Uma mudança na Lei Orgânica Municipal, as vésperas da instalação da CPI da Cesta Básica, modificando os critérios de escolha dos seus integrantes, é a razão pela qual a Justiça decidiu suspender os trabalhos do órgão. O juiz Nunisvaldo dos Santos, em sua decisão, anuncia que é facultativo à Câmara de Vereadores o reinício do procedimento com "a estrita observância da antiga redação da Lei Orgânica Municipal", informa o site "Olá Bahia".
A antiga redação determinava a formação dos membros das Comissões Parlamentares de Inquérito na Câmara através de sorteio. A mudança feita implicou em novo formato de escolha dos integrantes das
CPIs, que passam a ocorrer por meio de indicação da Mesa Diretora, mais votação do plenário para aprovação dos nomes.

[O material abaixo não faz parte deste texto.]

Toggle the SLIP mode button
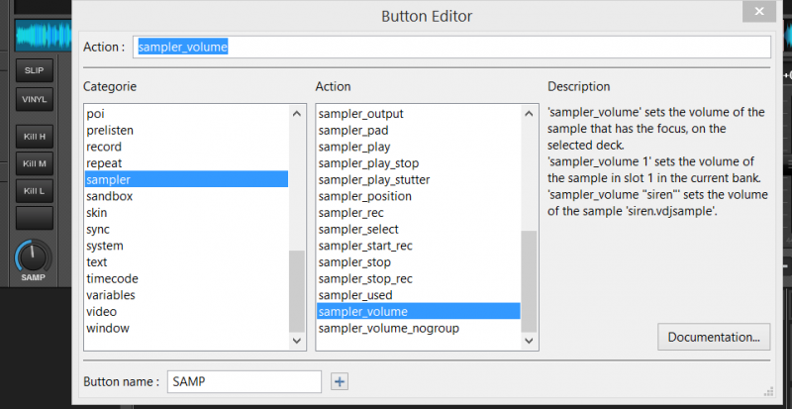The image size is (792, 409). pyautogui.click(x=34, y=71)
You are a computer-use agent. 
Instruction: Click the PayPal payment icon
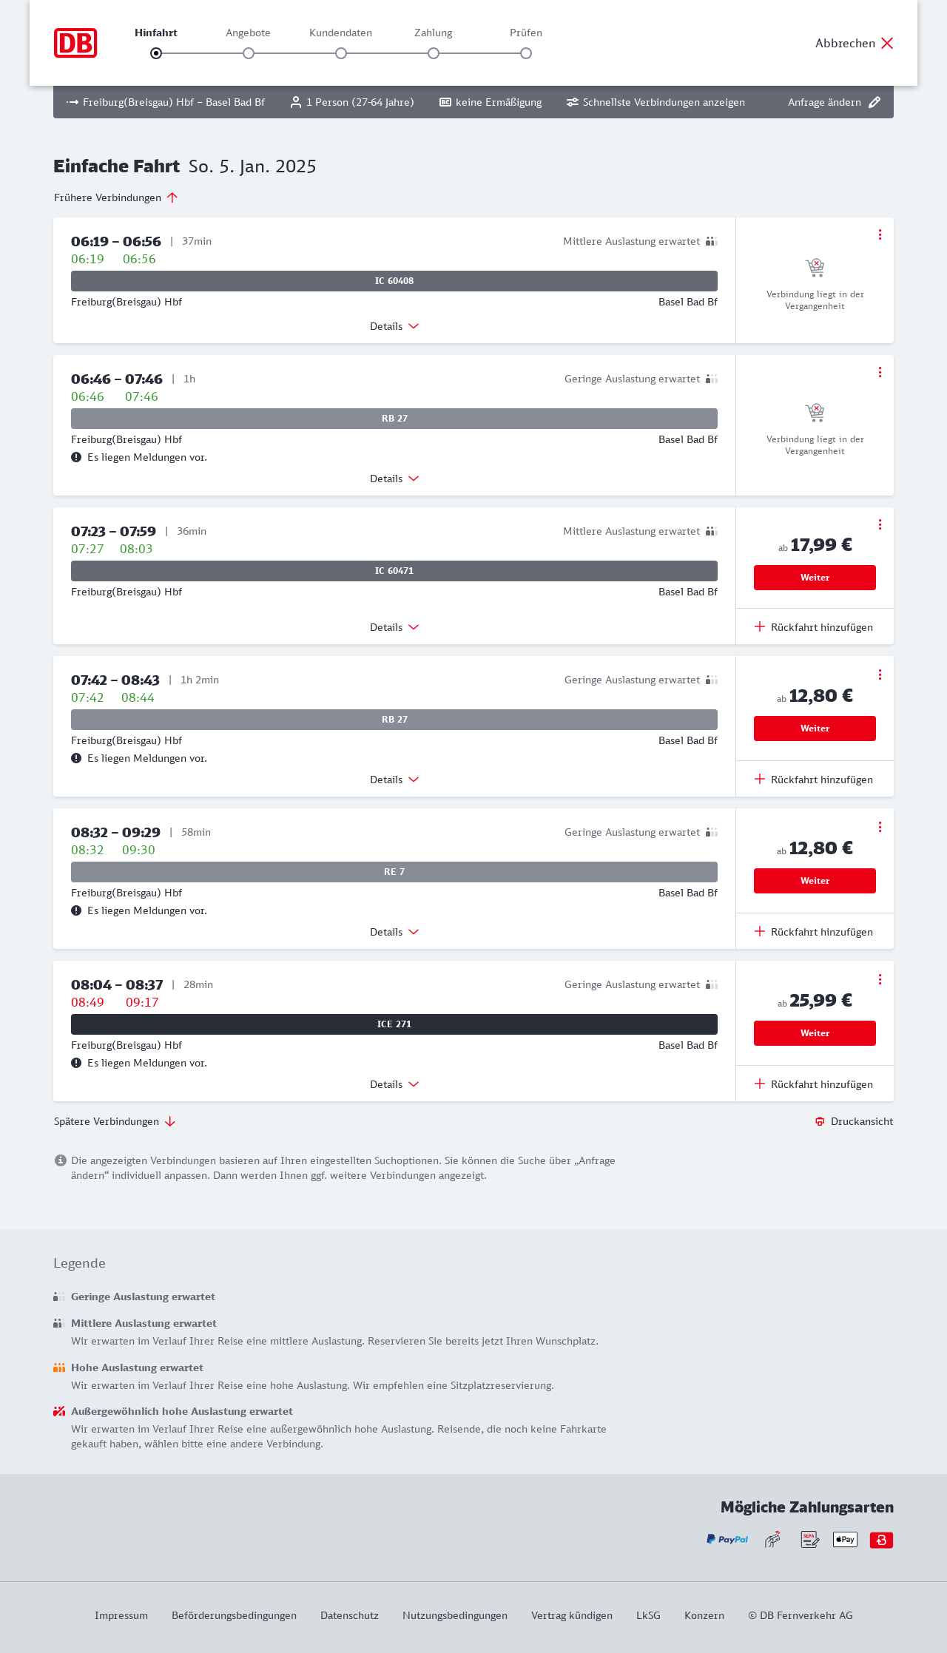point(727,1540)
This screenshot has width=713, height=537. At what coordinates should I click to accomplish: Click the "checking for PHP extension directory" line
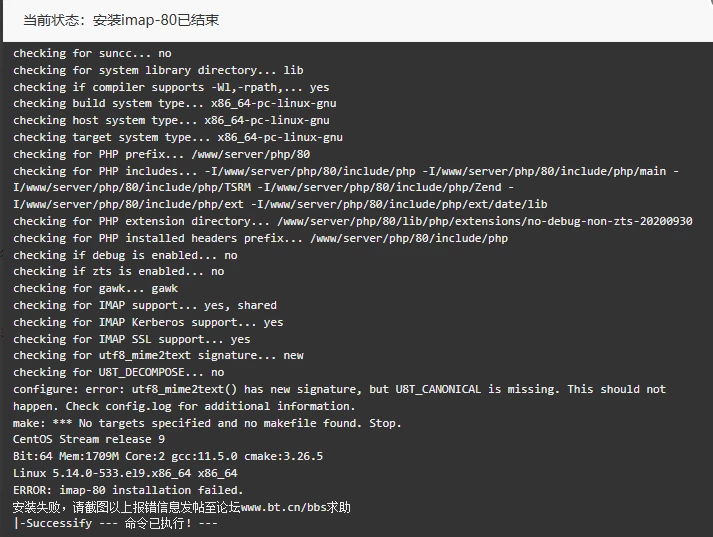(x=352, y=221)
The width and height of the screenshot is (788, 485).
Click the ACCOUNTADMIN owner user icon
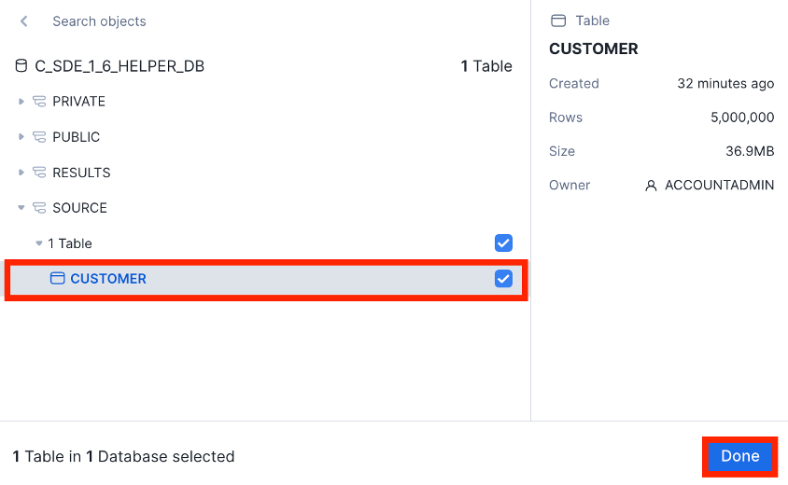pos(651,186)
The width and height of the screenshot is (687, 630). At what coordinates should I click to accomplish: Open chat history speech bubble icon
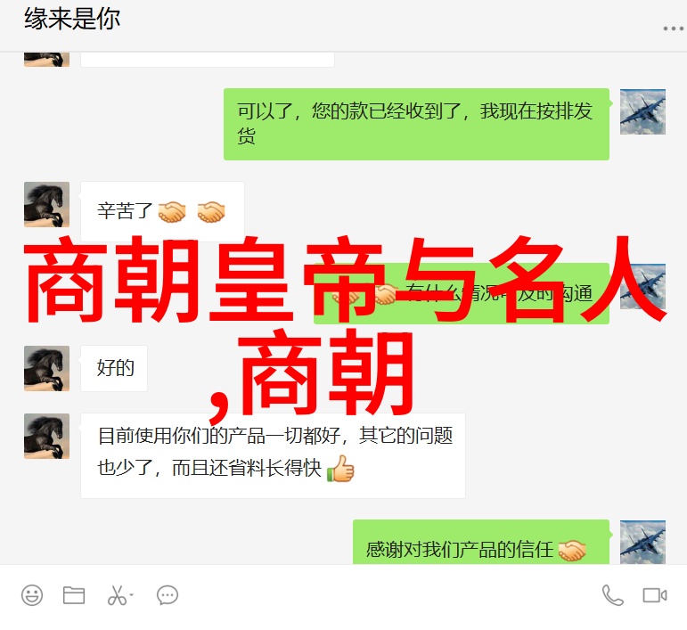tap(168, 595)
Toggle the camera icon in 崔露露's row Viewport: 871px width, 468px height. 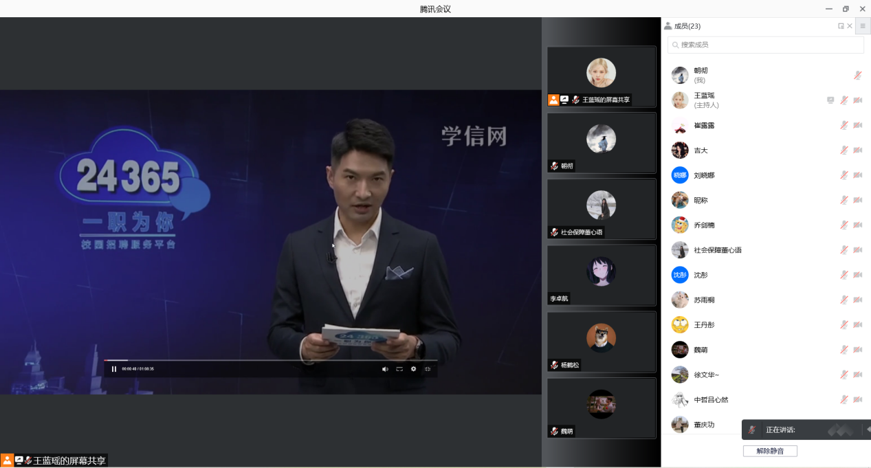click(x=857, y=125)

O mandado de segurança foi cumprido pela CPI esta manhã, mesmo sem a Câmara ter sido notificada oficialmente. O presidente da Casa, Fernando Torres, assim recomendou, sendo acatada sua orientação pelo presidente da CPI, Emerson Minho.
Torres disse que vai recorrer e que cumprirá qualquer orientação da vara da Fazenda Pública no sentido de regularizar a CPI conforme o entendimento do judiciário. "O importante é que possamos dar prosseguimento a um trabalho que interessa diretamente à sociedade". A investigação é sobre possíveis crimes eleitorais na distribuição de cestas básicas pela Prefeitura no ano passado, exatamente no mês do pleito para prefeito e vereadores.
Os autores do mandado de segurança foram os vereadores Lulinha, Correia Zezito, Pastor Valdemir, Pedro Américo e Fabiano da Van, todos aliados do prefeito Colbert Martins Filho.